Las redes sociales tienen algoritmos poderosos. Esos algoritmos gobernados por la inteligencia artificial intentan por todos los medios que estemos siempre pendientes de nuestra pantalla porque lo que venden es publicidad y por lo tanto es importante para su negocio que se la vea.

Es entonces que, si alguien tiene algún interés en particular, por más inaudito que sea, estos algoritmos intentan que personas con el mismo interés se conecten e intercambien mensajes, publicaciones y demás entre sí.

Por supuesto que no tiene nada de malo ese hecho en sí. Pero si hace unos 40 años atrás la sociedad de terraplanistas hubiera querido tener mayor difusión, tendría que haber seducido a los medios masivos de producción para que publiquen sus ideas. Ahora solo bastan unos minutos delante de la pantalla y tu opinión es lanzada al ciberespacio para que todos tus amigos y seguidores lo vean.

Es así que el creyente encuentra otros adeptos con facilidad, refuerzan sus ideas con nuevas comprobaciones y cada ataque que se hace a su creencia es tomado como parte de personas que aún no han visto la realidad: la existencia de una enorme conspiración de astrónomos, científicos, astronautas, agencias espaciales y gobiernos para convencerte sin lugar a dudas de la falsedad de que la Tierra es redonda.

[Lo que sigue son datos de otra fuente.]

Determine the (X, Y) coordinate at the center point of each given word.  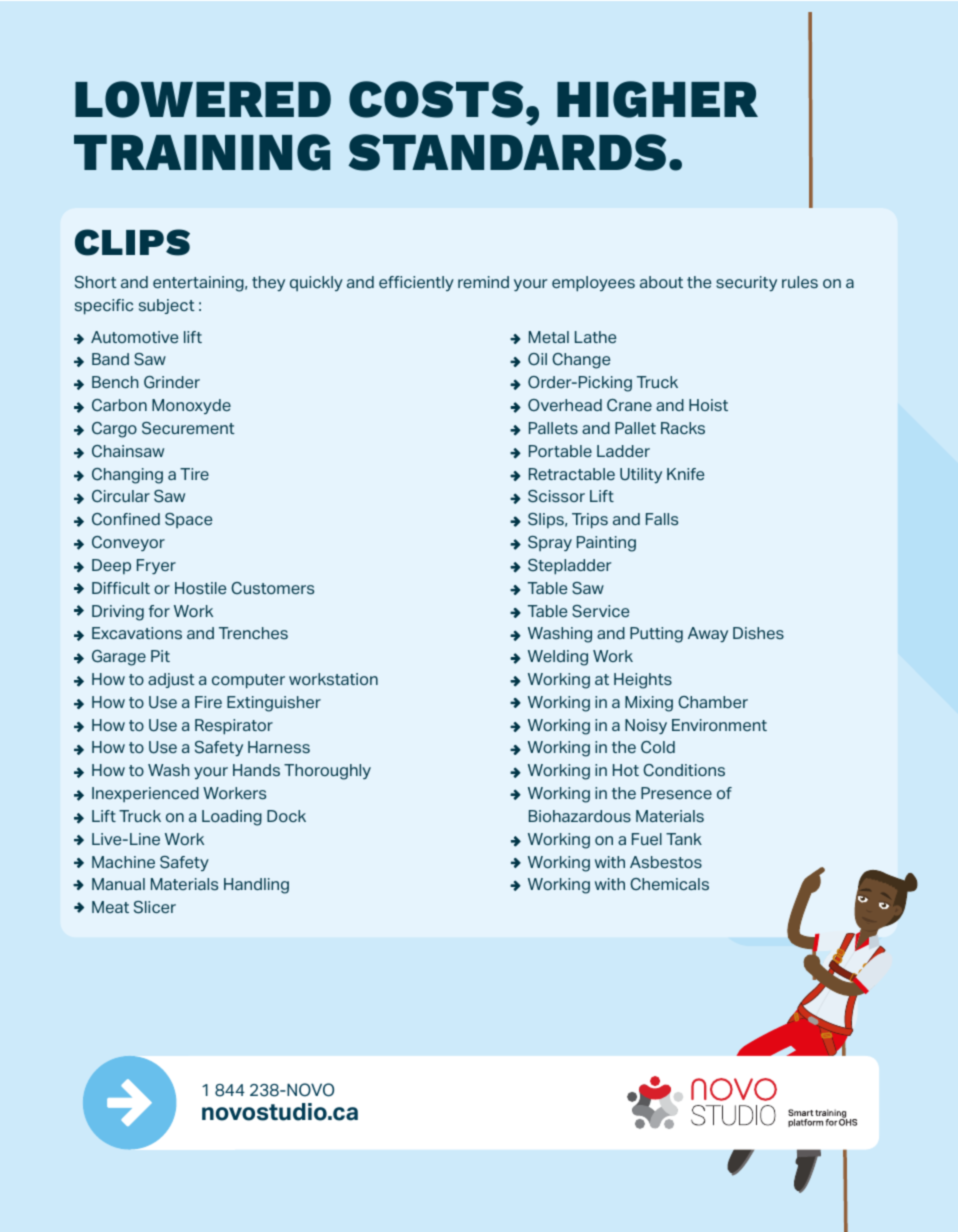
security (746, 283)
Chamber (713, 702)
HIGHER (657, 99)
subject (167, 306)
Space (188, 520)
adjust (171, 680)
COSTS (436, 99)
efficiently (416, 283)
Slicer (155, 907)
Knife (685, 474)
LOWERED (203, 99)
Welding (558, 658)
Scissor (556, 496)
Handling (256, 886)
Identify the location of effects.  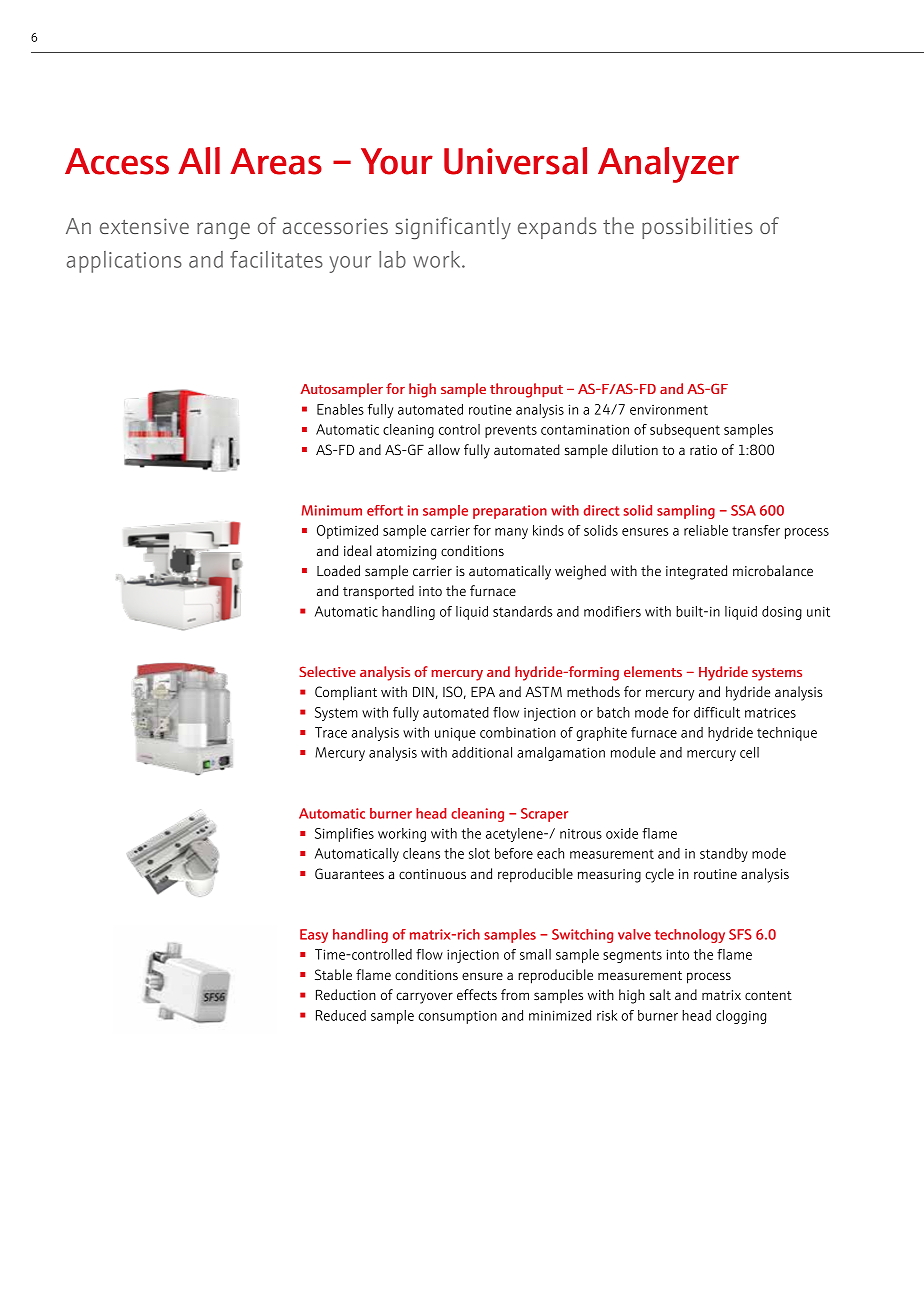
(477, 994).
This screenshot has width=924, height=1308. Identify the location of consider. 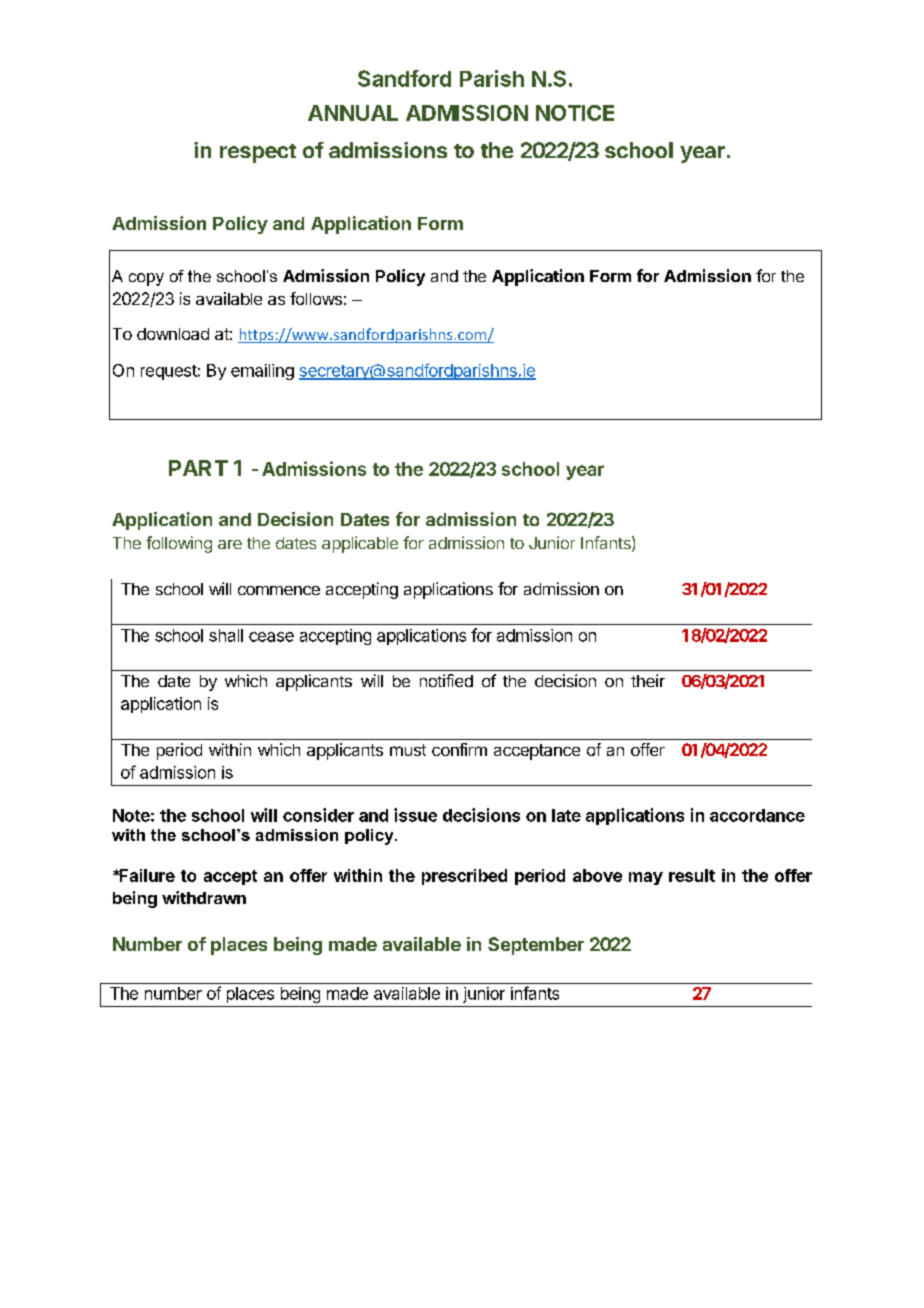
(318, 815).
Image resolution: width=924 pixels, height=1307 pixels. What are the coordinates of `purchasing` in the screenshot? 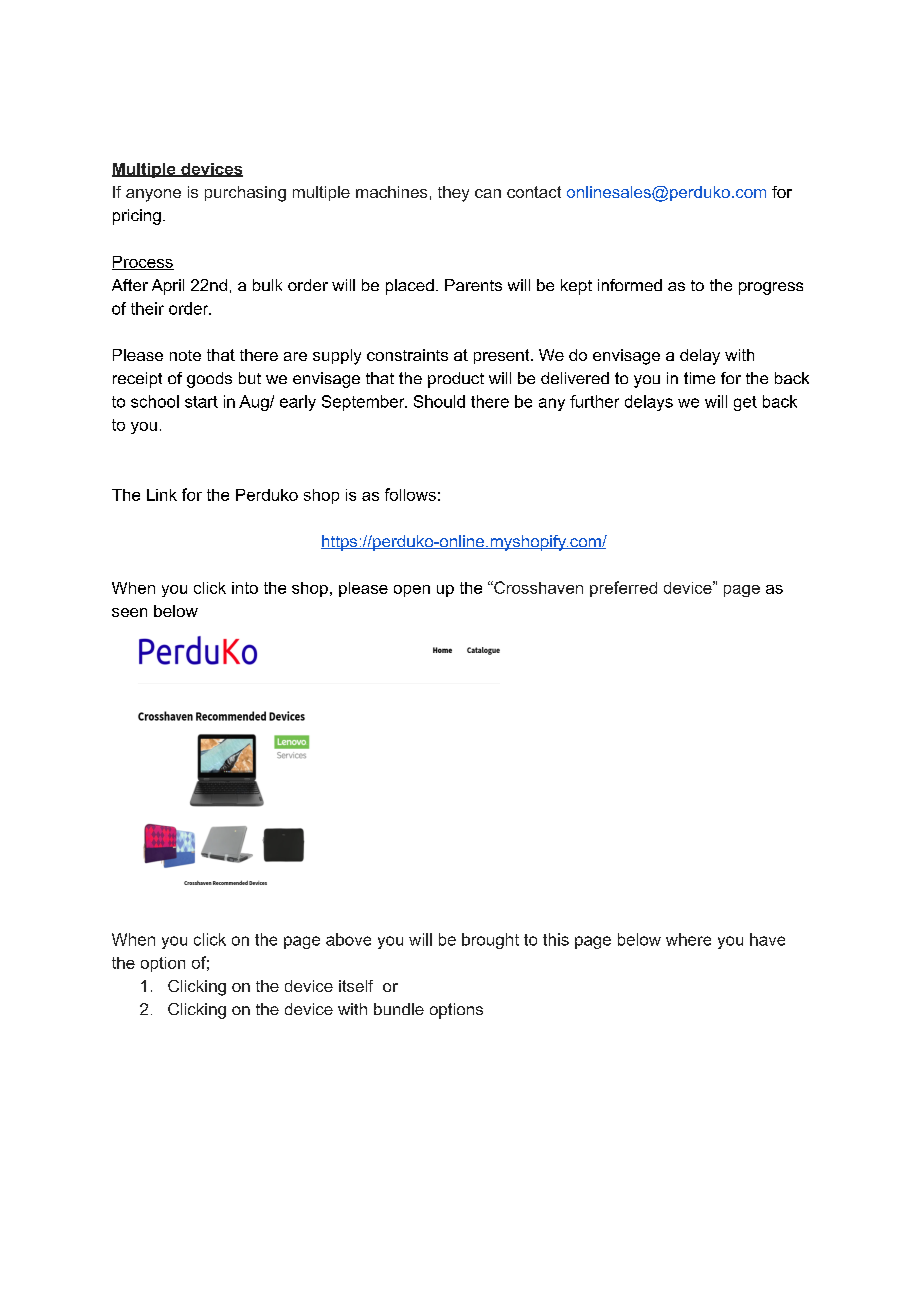 It's located at (245, 194).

Podría parecer que es una idea inofensiva, pero se ha cobrado al menos una vida. Un terraplanista llamado “Mad” Mike Hughes construyó un cohete casero con el que se mató para demostrar su tesis. El cohete fue financiado por la Flat Earth Society.

IMAGEN DEL DOCUMENTAL LA TIERRA PLANA
Imagen del documental La Tierra Plana

El auge de movimientos como este que contradicen aún la ciencia más básica se explica por la facilidad de poder viralizar la idea y por el fenómeno llamado sesgo cognitivo. Por una cuestión de sobrevivencia, nuestra mente ignora todo aquello que contradice lo que creemos y recuerda todo aquello que refuerzan nuestras certezas.

Ese “hack” a la mente necesario para que funcionen las redes sociales hacen que estas creencias anticientíficas tengan un público ferviente.

Imaginen lo que se puede hacer al respecto con otras ideas, no tan transparentemente falsas como el terraplanismo, sino con ideas políticas y sociales, por ejemplo.

Lo que nos enseñan los terraplanistas es que debemos hacer para tener una mente abierta y estar dispuestos a aceptar nuevas ideas: evitar el sesgo cognitivo, rodearnos de personas con distintos puntos de vista y por sobre todas las cosas, jamás perder el espíritu crítico.